Classification based upon the number of poles

A unipolar neuron is a neuron in which only one process, called a neurite, extends from the cell body. The neurite then branches to form dendritic and axonal processes. Most neurons in the central nervous systems of invertebrates, including insects, are unipolar. The cell bodies of invertebrate unipolar neurons are often located around the edges of the neuropil, in the so-called cell-body rind.

Most neurons in the central nervous systems of vertebrates, including mammals, are multipolar. In multipolar neurons, multiple processes extend from the cell body including dendrites and axons.
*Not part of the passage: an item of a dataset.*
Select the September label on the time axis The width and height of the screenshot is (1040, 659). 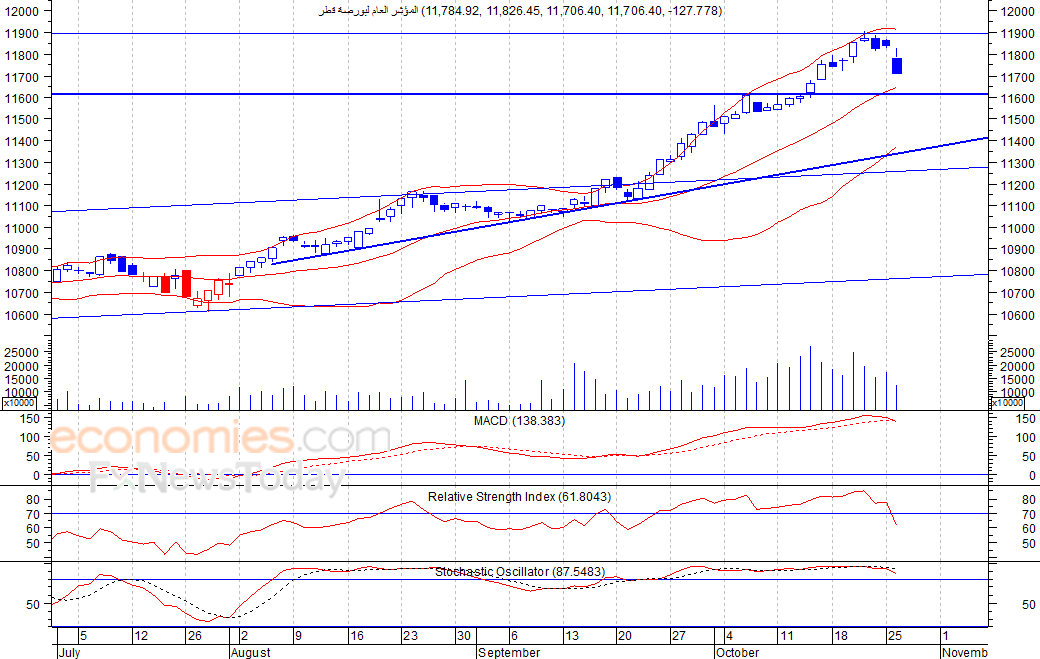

Some neurons in the vertebrate brain have a unipolar morphology: a notable example is the unipolar brush cell, found in the cerebellum and granule region of the dorsal cochlear nucleus.

A third morphological class, bipolar neurons, extend just one axon and dendritic process from the cell body. Examples of bipolar neurons include most invertebrate sensory neurons and bipolar cells of the vertebrate retina.

Some vertebrate sensory neurons are classified as pseudounipolar. Pseudounipolar neurons initially develop as bipolar cells, but at some point the two processes that extend from the cell body fuse to form a single neurite. The pseudounipolar neuron's axon then splits into two branches. Sensory neurons with cell bodies in the dorsal root ganglia of the vertebrate spinal cord are pseudo-unipolar: one branch projects to the periphery (to sensory receptors in the skin, joints, and muscle), the other to the spinal cord.